§ What to do:
Transcribe the passage of the film description that begins at the words "Created at the" and stops after the words "would be Hamlet.".

§ Text:
______________________________
Directed by Ernst Lubitsch
Not Rated, 99 minutes
Starring: Jack Benny, Carole Lombard, Robert Stack

Created at the height of Germany’s power during the Second World War, To Be or Not to Be is an anti-Nazi satire set in occupied Warsaw, centering on the resistance of a Polish theater company and the ham antics of its narcissistic husband and wife stars (Benny and Lombard). Ernst Lubitsch managed to pull off the impossible in this witty, sophisticated comedy, successfully satirizing Hitler and the Nazi party without wallowing in bad taste. Benny provides a memorable turn as a would be Hamlet.
______________________________
§ Data listing:
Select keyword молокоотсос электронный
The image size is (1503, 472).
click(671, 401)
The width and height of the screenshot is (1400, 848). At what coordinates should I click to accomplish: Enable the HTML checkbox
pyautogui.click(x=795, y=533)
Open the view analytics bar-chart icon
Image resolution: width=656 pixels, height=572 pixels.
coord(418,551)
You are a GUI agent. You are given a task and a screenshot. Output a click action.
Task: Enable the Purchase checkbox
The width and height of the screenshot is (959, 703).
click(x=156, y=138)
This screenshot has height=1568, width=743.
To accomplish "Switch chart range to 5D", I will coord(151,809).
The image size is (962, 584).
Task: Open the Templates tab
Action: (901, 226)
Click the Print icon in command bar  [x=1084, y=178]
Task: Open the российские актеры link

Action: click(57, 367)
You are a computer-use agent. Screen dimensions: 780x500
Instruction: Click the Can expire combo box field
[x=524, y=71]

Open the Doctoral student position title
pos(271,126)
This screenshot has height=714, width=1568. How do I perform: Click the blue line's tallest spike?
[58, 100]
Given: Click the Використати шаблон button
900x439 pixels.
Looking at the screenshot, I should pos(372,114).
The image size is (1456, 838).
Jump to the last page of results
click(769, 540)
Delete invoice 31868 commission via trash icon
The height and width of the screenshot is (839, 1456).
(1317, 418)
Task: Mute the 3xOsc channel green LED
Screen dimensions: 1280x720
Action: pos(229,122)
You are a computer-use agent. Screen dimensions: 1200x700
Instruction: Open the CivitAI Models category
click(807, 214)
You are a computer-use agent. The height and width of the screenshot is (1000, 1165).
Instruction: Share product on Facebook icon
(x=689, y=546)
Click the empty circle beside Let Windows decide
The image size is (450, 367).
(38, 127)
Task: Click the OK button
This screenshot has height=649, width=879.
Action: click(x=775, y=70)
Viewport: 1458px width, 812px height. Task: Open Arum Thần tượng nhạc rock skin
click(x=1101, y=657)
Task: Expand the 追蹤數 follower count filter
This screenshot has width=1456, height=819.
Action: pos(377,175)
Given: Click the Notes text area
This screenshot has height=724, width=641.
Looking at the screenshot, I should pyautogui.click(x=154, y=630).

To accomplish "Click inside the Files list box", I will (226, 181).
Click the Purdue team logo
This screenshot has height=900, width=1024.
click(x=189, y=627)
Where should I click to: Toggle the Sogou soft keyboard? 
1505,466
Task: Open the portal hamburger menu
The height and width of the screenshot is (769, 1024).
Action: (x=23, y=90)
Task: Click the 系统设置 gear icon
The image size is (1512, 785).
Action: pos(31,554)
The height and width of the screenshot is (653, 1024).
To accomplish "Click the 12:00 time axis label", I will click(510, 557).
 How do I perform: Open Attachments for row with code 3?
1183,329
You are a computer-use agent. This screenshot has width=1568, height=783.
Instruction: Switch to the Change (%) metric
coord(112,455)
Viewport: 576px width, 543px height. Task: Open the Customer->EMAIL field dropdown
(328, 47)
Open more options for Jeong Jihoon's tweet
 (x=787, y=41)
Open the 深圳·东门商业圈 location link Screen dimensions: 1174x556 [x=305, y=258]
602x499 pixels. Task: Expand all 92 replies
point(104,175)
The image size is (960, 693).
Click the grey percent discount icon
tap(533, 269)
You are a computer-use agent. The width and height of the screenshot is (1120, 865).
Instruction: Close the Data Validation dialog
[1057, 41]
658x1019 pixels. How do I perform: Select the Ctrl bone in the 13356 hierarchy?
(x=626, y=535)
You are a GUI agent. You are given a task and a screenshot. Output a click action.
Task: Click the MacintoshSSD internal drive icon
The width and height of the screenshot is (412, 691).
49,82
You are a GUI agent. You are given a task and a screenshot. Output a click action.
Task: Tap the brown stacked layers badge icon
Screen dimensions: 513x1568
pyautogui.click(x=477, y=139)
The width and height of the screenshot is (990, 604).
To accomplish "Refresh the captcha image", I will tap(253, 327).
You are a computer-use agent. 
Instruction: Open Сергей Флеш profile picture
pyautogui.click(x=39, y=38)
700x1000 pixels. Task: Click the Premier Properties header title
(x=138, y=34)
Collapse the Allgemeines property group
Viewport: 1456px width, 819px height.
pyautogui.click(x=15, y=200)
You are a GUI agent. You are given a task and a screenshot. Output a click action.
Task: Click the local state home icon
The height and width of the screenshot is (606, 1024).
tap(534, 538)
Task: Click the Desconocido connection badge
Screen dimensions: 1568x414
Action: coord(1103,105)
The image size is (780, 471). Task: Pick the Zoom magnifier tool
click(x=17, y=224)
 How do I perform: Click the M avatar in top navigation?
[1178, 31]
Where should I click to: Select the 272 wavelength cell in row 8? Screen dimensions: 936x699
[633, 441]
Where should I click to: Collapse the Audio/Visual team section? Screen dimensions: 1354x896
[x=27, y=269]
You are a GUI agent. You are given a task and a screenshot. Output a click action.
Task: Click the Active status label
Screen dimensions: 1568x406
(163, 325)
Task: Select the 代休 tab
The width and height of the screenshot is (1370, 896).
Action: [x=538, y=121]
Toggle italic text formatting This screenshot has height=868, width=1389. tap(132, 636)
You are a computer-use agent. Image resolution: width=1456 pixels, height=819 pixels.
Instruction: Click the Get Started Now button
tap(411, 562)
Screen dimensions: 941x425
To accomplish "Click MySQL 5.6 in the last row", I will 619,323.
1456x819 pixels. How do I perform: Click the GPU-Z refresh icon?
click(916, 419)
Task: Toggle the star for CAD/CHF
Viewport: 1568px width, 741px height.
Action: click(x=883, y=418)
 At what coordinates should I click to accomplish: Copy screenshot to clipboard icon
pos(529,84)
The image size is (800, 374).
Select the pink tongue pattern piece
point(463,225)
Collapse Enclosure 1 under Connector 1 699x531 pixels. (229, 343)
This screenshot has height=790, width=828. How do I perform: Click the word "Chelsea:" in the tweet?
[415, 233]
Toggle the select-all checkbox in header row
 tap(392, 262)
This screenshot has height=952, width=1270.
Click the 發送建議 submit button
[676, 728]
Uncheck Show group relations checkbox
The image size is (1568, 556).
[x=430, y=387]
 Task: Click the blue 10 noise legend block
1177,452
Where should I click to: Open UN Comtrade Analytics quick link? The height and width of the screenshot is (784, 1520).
______________________________
§ Solution to the problem:
Created at the height of Germany’s power during the Second World War, To Be or Not to Be is an anti-Nazi satire set in occupied Warsaw, centering on the resistance of a Polish theater company and the ham antics of its narcissistic husband and wife stars (Benny and Lombard). Ernst Lubitsch managed to pull off the impossible in this witty, sophisticated comedy, successfully satirizing Hitler and the Nazi party without wallowing in bad taste. Benny provides a memorable turn as a would be Hamlet.